Estimate your render cost first with our free credit calculator.
Frequently asked questions
What's the cheapest AI video generator in 2026?+
On sticker price, Google's AI Plus ($7.99/mo, includes Veo 3.1) and Pika Standard ($8/mo annual) are the lowest paid entry points. But Seedance starts at $9.90/mo with a free daily-credit tier that has no watermark and includes commercial rights — so you can produce usable video at $0 before upgrading, which is effectively cheaper for most creators. The real cost depends on how many finished clips your credits buy, not the monthly fee alone.
Why does a $10 plan run out of credits so fast?+
Because one clip can cost many credits. Resolution, duration, model quality, and extras like lip-sync or upscaling all multiply the price. On Pika, a single 10-second 1080p video uses about 80 credits, so a 700-credit plan is really only eight or nine polished clips a month. Always estimate credits-per-finished-clip, not the headline credit number.
Can I still use Sora in 2026?+
Not as a consumer subscription. OpenAI shut down the standalone Sora app on April 2026, and Sora is no longer included in ChatGPT Plus or Pro. Only the Sora 2 API remains for developers (priced per second), and it's reportedly scheduled to sunset in late September 2026. The practical way to keep using Sora 2 Pro quality is through an aggregator like Seedance that has integrated the model.
Do AI video credits roll over to the next month?+
Usually not on entry tiers. Kling and Runway (Standard/Pro) expire unused subscription credits each billing cycle; Runway's top Max plan carries up to a month forward. Pika forfeits subscription credits monthly but lets separately purchased credit packs roll over indefinitely. Seedance's free tier refreshes daily. If your workload is uneven, choose a plan with rollover or non-expiring packs to avoid waste.

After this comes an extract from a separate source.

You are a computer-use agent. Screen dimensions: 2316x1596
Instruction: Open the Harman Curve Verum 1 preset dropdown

Which AI video tool includes commercial rights and no watermark?+
Runway, Kling, and Pika all reserve watermark removal and commercial use for paid plans, and Google's Veo embeds a SynthID watermark on every output. Seedance is the notable exception in 2026, including commercial rights and watermark-free output even on its free tier — which is why it stands out for creators who need to publish or sell their videos.

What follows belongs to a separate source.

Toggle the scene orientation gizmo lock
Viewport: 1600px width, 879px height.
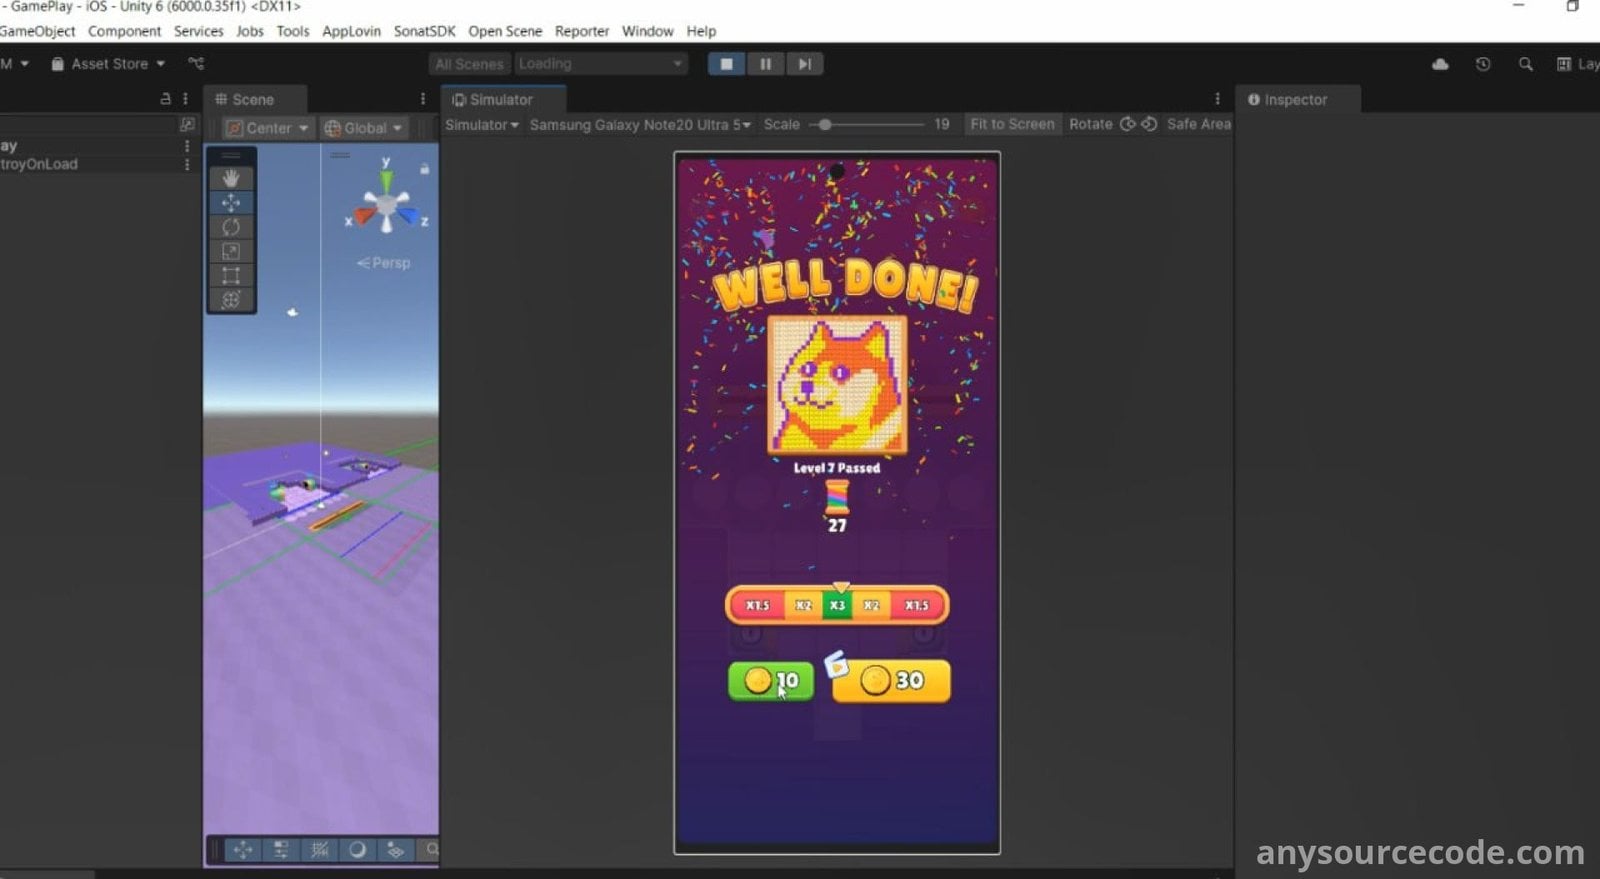pos(425,169)
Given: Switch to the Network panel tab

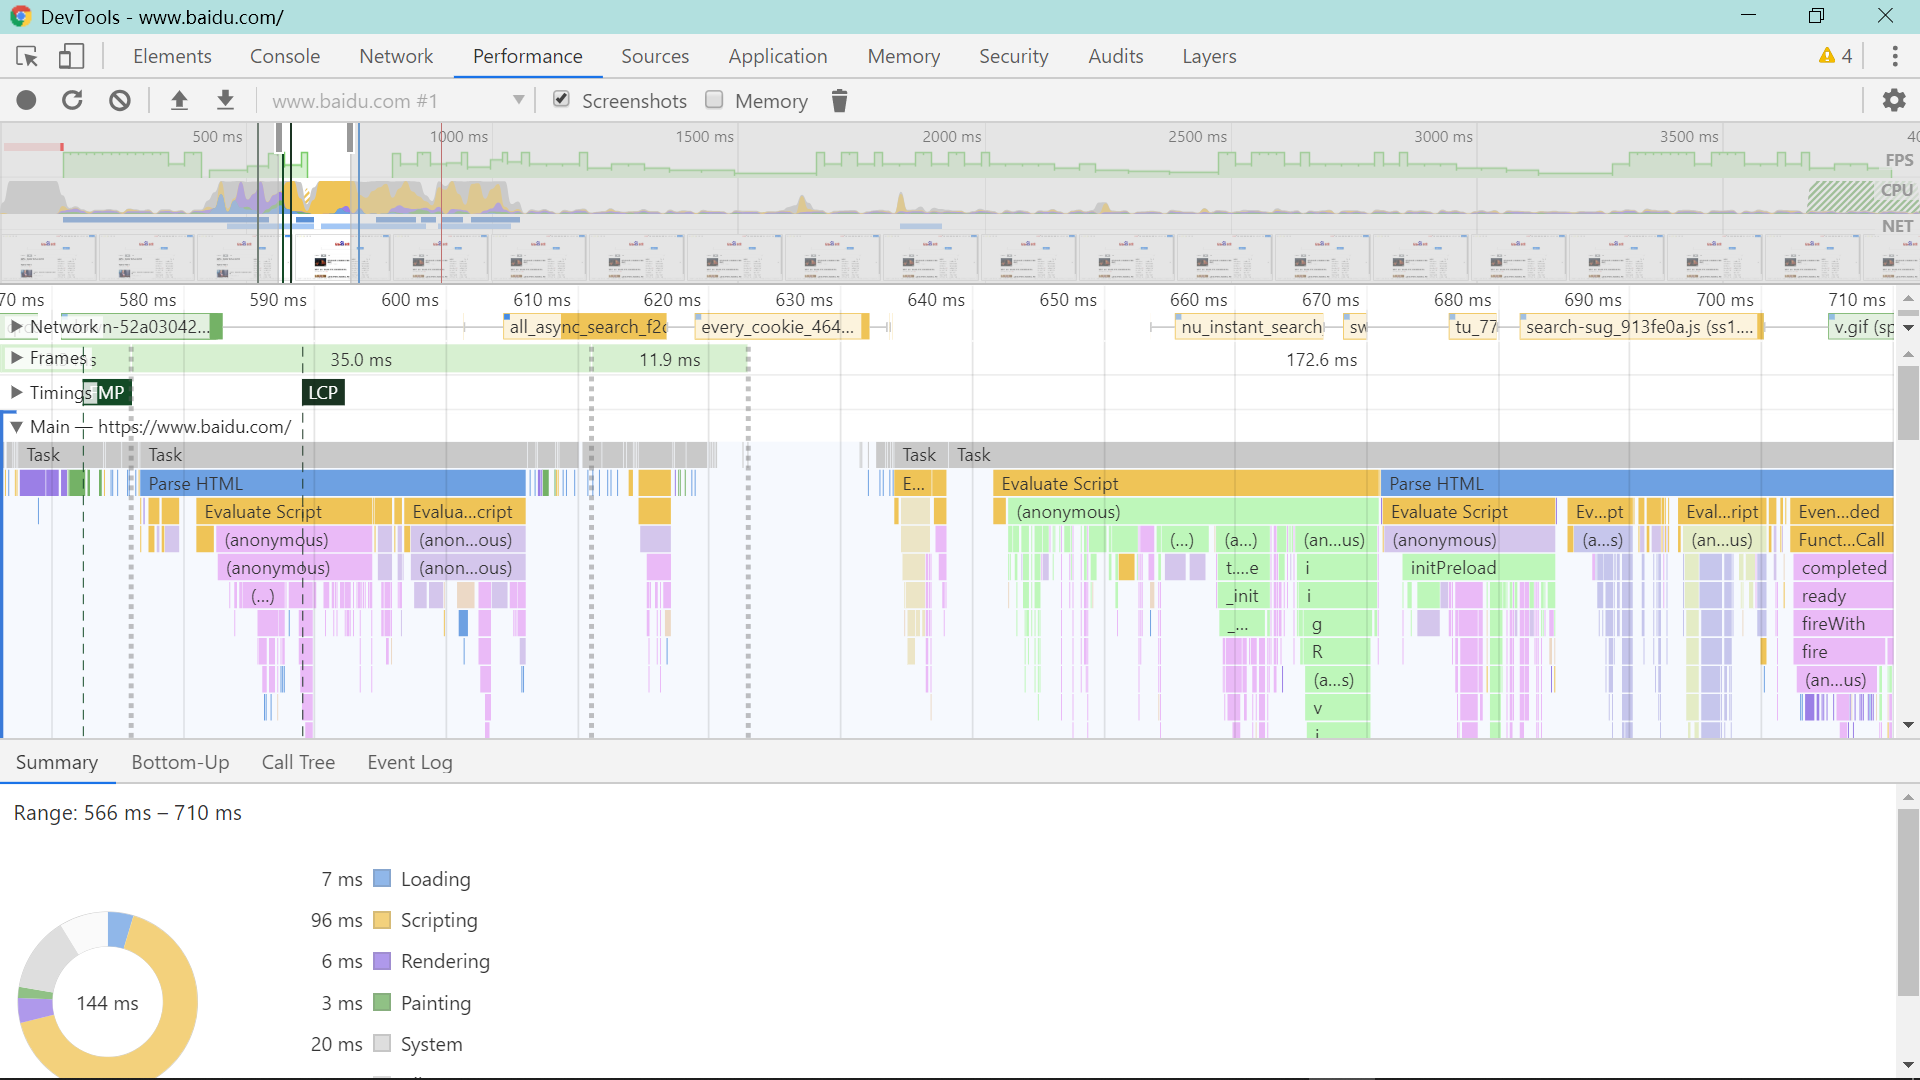Looking at the screenshot, I should tap(396, 57).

Is a single-model subscription or a multi-engine tool better value?+
For most creators, a multi-engine tool hedges risk and increases value. Subscribing to one lab means betting on that lab's roadmap and pricing — and 2026 showed how fast that can change when Sora's consumer app was discontinued. An aggregator like Seedance gives access to 30+ engines, including Sora 2 Pro and Veo 3, under one subscription, so you can compare models on the same prompt without paying for several separate services.